Multilevel marketing company ViSalus sells a variety of drinks, snacks, meals and supplements that are bundled into “kits” that the company claims promote health, well-being and weight loss. The company’s “Balance Kit,” for instance, offers a blend of “fast and medium release proteins,” that “[deliver] nutrients to your body quickly and effectively.” One of the products in the kit, the Vi-Shape Nutritional Shake, is branded by the company as “the Shake Mix that Tastes like a Cake Mix.”

That sounds amazing.

But accusations and legal actions involving the company have proven slightly less sweet and wholesome. ViSalus has been involved in, among other disputes, RICO suits alleging the computer hack of one of its competitors, in-depth investigations and class actions accusing the company of, among other things, running a pyramid scheme.

From molehill to mountain

Similar accusations sparked a separate Telephone Consumer Protection Act (TCPA) class action filed more than three years ago by Oregon consumer Lori Wakefield.

Wakefield’s suit claims that ViSalus’ sales and marketing force, heavily incentivized through promotions and contests, was spurred on to place “thousands of outbound telemarketing calls each day to consumers nationwide,” some of which reached consumers on the National Do Not Call Registry.

After a bitter class certification battle in 2017, ViSalus stood accused of making 1,850,436 prerecorded calls to an estimated class comprising 800,000 members.

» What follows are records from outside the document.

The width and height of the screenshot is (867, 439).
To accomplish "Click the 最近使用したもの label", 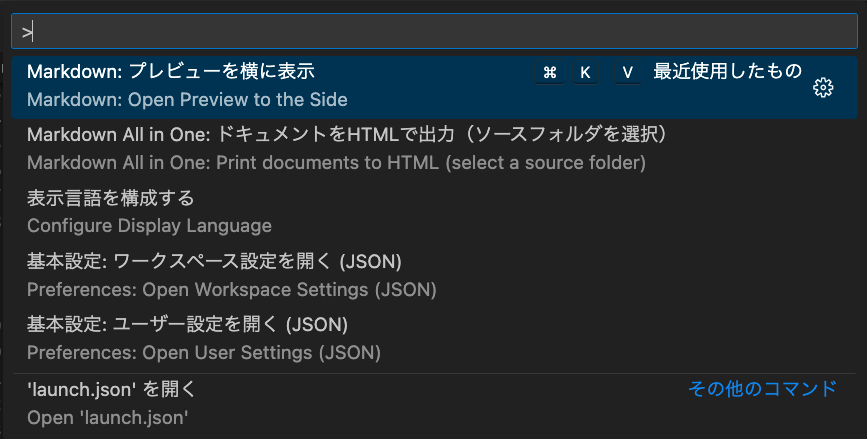I will pyautogui.click(x=727, y=72).
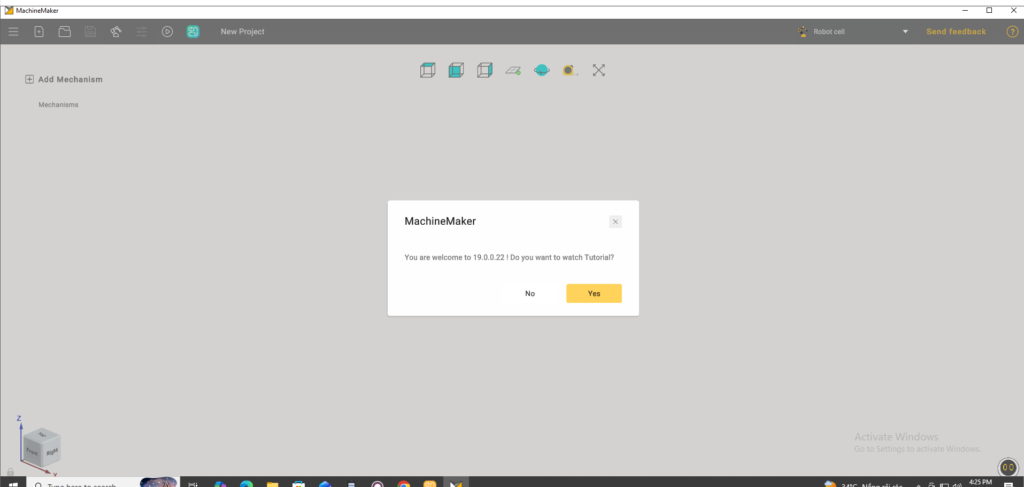This screenshot has width=1024, height=487.
Task: Open the Robot cell dropdown
Action: click(905, 32)

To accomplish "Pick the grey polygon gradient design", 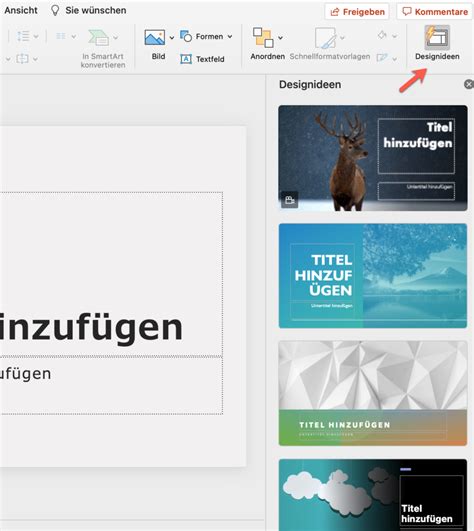I will point(373,393).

Yes, you read that correctly. More than 1.8 million calls (Wakefield claims to have received four).

The takeaway

ViSalus rolled the dice, went to trial and lost. Based on the alleged 1.8 million-plus calls, the TCPA’s $500 per-call fine creates possible damages of at least $925 million. If the court believes the violations were willful, the damages will be tripled – that’s $2.77 billion for anyone keeping score at home.

ViSalus still clings to hope, however. In their verdict, the jurors indicated that although the calls placed by the company targeted both residential and landline users, they “cannot tell” the exact number made to either group. The company’s counsel thinks that this indeterminate answer will undermine the whopping damages figures, if not the class itself.

As ViSalus’ defense lawyers told one outlet: “Whether there will even be a damages award, as well as whether the class should now be decertified as a result of the jury’s answers, will be the subject of further proceedings in the coming weeks and months.”

One thing we know for sure: This trial is destined to become yet another talking point in the current extended freak-out over the scope and purpose of the TCPA.

The content of this article is intended to provide a general guide to the subject matter. Specialist advice should be sought about your specific circumstances.